22 de setembro de 2009

Cinzento Entendimento


Um dia, há algum tempo, andava pela rua.
Andava como todos andam, acostumada a qualquer nova informação.
Andava esta vida sem as surpresas de uma ficção, sem as expectativas de um clímax ou de uma fuga da rotina.

Falta imaginação aos passantes.
Precisamos nos desacostumar ao que vemos.
Tudo nos surpreenderia então.

A mim, isso ainda não transitava pela cabeça.
Então não pensei muito quando liguei o som de um aparelho que faria minha vida ser mais dançante.
Trilhas sonoras me fazem sentir num filme, onde não importam as paisagens cinzentas, os dilemas trabalhistas, os conflitos amorosos. Pois neste momento minha vida não passa de uma hora e quarenta e cinco minutos, e por ser condensada de tal forma, tudo toma uma intensidade diferente, e gera um interesse maior. E faço associações entre minhas músicas - velhas para todos e atemporais para mim - com aqueles cujos rostos cansados e cheiros acentuados transpassam aquela fronteira imaginária que cada um cria em torno de si numa calçada. Antes cantadas do sofrimento de certa época, agora serviam de moldura pesarosa para aqueles que talvez não reconhecessem em si o sofrimento de uma vida que anda sem surpresas por ruas cinzentas, enquanto passam despercebidas por pessoas que não as querem conhecer, enquanto se vêem sem quem as quis, enquanto riem a piada. Enquanto choram a vida.

Absorta nas divagações de quem descobre em si a verdade dos outros, um som me chama a atenção.
Meu olhar se volta para um homem, que passa lentamente por mim sobre uma bicicleta.
Ele olha para mim sorrindo.
Não tirei os fones a tempo de ouvir o que me dizia.
Mas senti repulsa.
Da placidez do meu semblante fez-se o nojo e a vontade de não mais compreender as pessoas.

Pela instintiva associação que fiz entre o sorriso de um homem de aparência humilde a uma tentativa de sedução vulgar, vi que não tinha vocação para entender as pessoas.
Nunca vou saber o que ele disse.
Mas se eu não posso culpá-lo por me deixar desconfortável, culpo a mim mesmo por me sentir incomodada com um sorriso.
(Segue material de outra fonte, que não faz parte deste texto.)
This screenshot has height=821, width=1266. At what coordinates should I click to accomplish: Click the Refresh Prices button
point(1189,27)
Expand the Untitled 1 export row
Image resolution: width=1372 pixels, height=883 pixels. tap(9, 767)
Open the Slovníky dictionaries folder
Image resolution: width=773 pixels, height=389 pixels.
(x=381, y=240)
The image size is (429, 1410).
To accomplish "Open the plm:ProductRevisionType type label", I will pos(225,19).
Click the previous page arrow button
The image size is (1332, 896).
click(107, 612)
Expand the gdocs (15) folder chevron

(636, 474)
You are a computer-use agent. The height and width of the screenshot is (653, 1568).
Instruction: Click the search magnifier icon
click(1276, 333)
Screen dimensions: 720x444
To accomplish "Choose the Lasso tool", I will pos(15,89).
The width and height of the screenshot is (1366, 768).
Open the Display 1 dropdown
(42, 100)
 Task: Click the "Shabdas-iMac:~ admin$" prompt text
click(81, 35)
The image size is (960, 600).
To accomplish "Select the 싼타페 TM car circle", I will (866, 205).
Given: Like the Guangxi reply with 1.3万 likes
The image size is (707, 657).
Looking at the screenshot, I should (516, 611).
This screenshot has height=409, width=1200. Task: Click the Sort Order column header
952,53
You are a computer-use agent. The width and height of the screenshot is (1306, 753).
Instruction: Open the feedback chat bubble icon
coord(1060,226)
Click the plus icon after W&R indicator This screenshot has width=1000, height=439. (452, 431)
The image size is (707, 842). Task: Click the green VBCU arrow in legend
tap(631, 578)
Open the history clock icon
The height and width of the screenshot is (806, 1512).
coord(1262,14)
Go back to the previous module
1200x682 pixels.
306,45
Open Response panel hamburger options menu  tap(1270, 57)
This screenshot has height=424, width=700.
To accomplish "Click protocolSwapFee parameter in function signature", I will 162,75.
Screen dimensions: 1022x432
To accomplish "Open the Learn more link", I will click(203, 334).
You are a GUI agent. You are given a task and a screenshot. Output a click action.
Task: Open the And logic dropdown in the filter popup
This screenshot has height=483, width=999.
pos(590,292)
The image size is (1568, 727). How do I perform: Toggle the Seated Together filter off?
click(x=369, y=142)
Se antes abriguei as pessoas na minha compreensão, agora peço-lhes que me compreendam.
Naquele lapso cinematográfico, enquanto mergulhava na ficção de meus pensamentos, não soube lidar com a supresa que tanto me instigava.
A surpresa me fez retornar à realidade:

Acostumei-me ao cinza daqui. E este cinza nubla a infinidade de cores que eu sei que existem aqui. Preciso me colorir.